[begin MATERIAL TO PROCESS]

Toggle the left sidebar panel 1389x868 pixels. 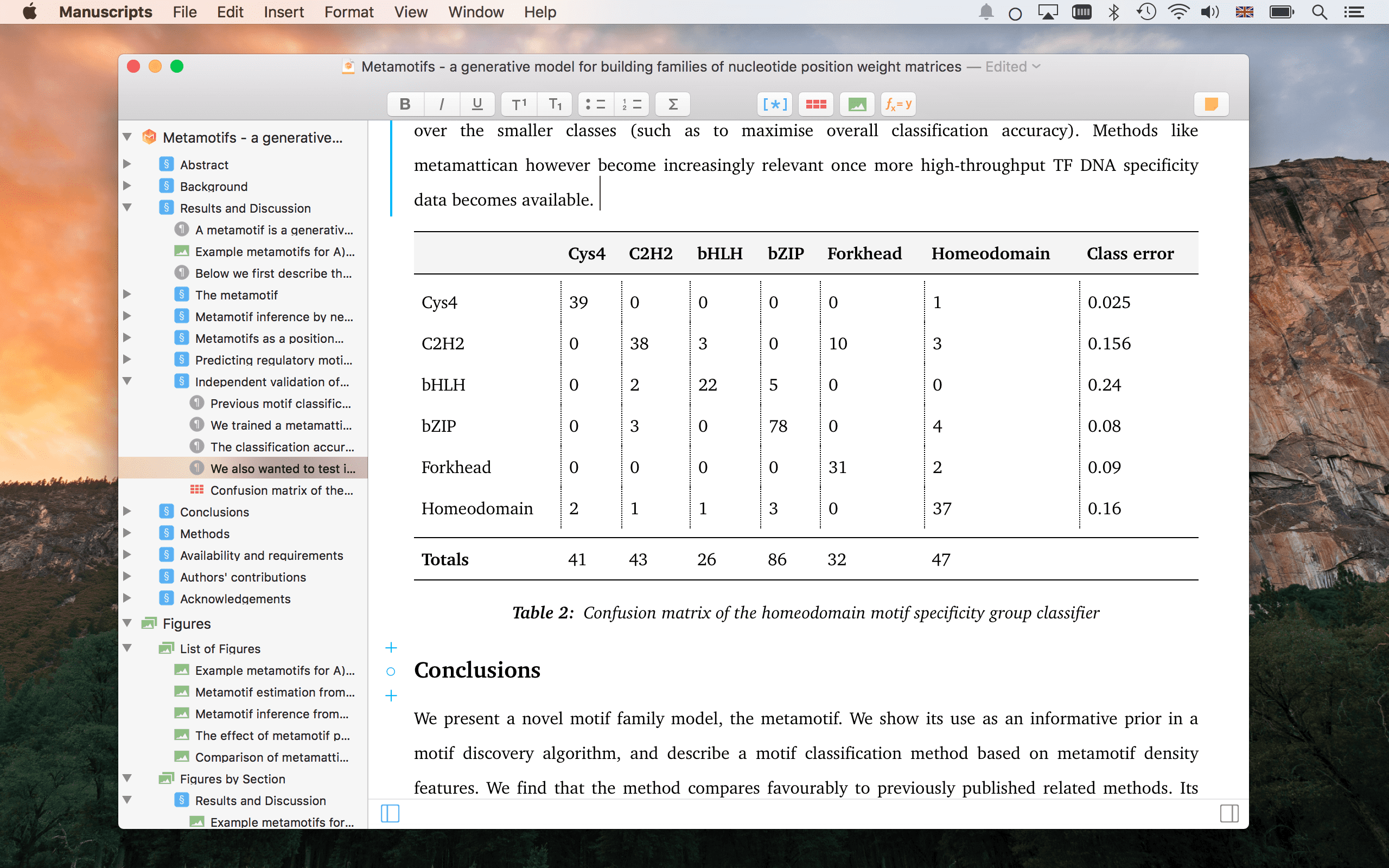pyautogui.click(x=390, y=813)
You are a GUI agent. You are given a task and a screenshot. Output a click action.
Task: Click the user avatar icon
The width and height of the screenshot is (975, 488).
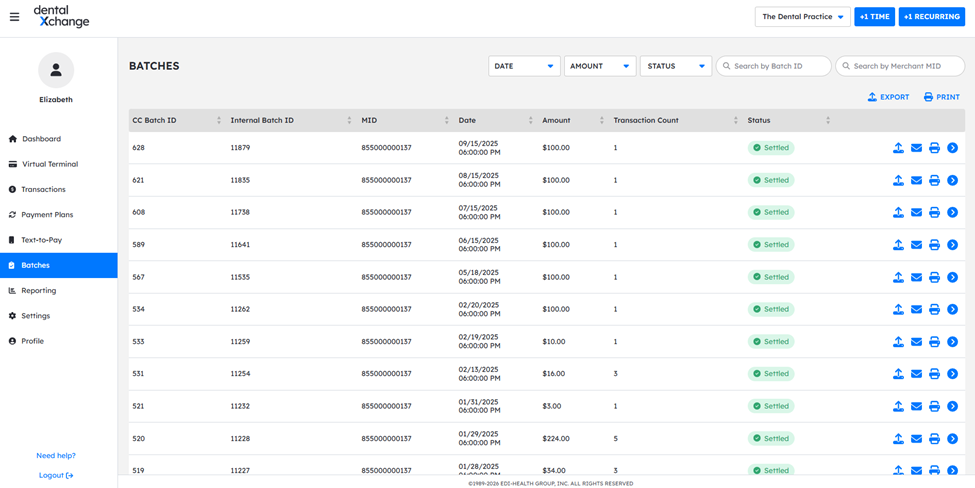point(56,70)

[end MATERIAL TO PROCESS]
[begin MATERIAL TO PROCESS]

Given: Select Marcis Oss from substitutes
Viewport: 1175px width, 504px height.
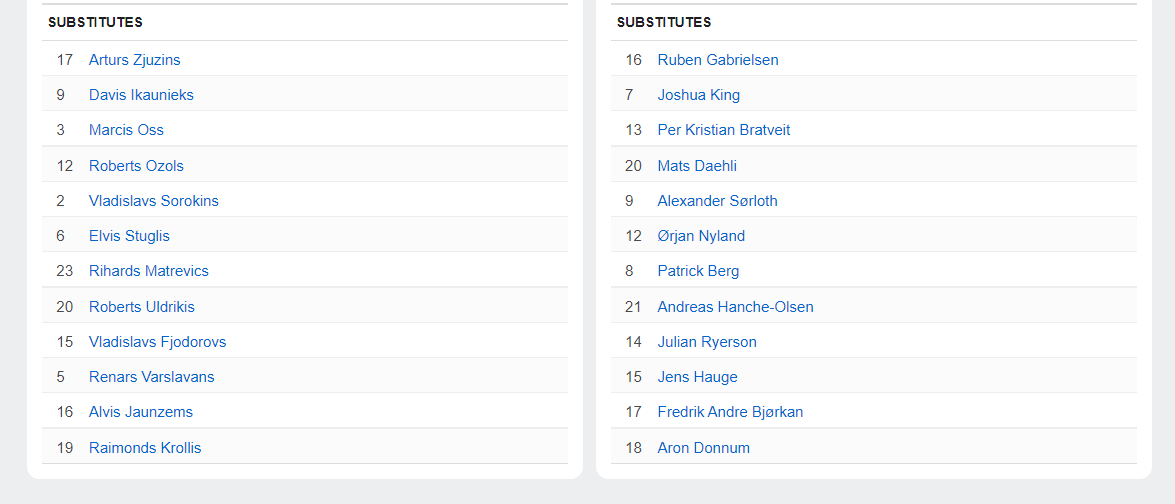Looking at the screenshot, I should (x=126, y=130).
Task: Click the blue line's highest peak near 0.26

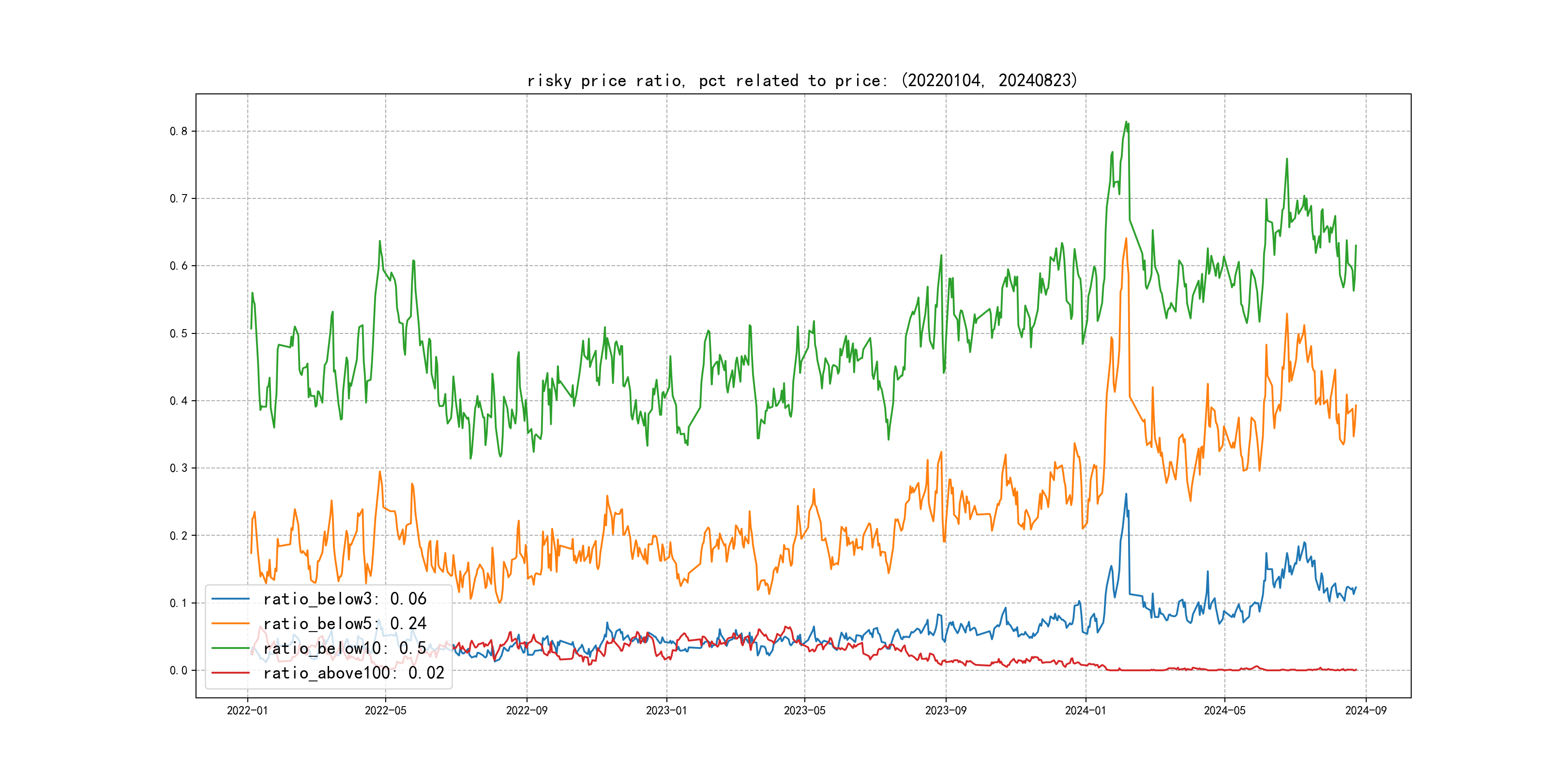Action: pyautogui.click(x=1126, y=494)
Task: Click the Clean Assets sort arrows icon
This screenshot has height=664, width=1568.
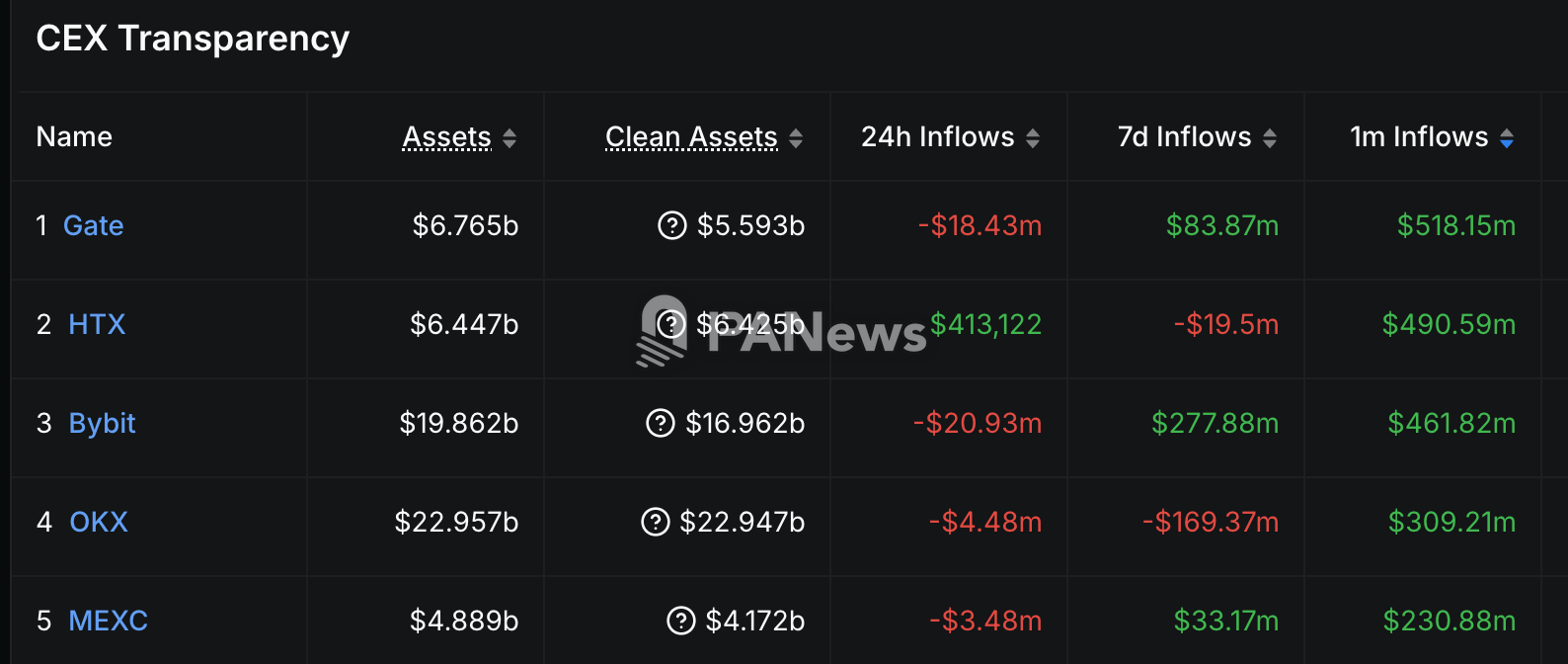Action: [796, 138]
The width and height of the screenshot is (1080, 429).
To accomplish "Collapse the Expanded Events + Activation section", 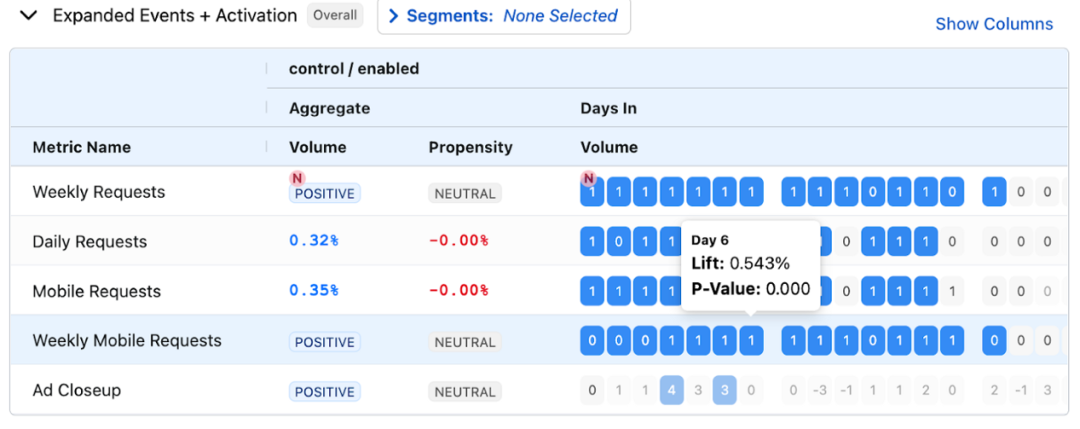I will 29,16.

[end MATERIAL TO PROCESS]

▶ [INSTRUCTION]: Can you copy the records word for word, starting with the line that contains "You are a GUI" and going on through the line that contains "point(56,70)", leaving the pictures out?

▶ [RESULT OF THE TASK]:
You are a GUI agent. You are given a task and a screenshot. Output a click action.
Task: Click the user avatar icon
The width and height of the screenshot is (975, 488).
point(56,70)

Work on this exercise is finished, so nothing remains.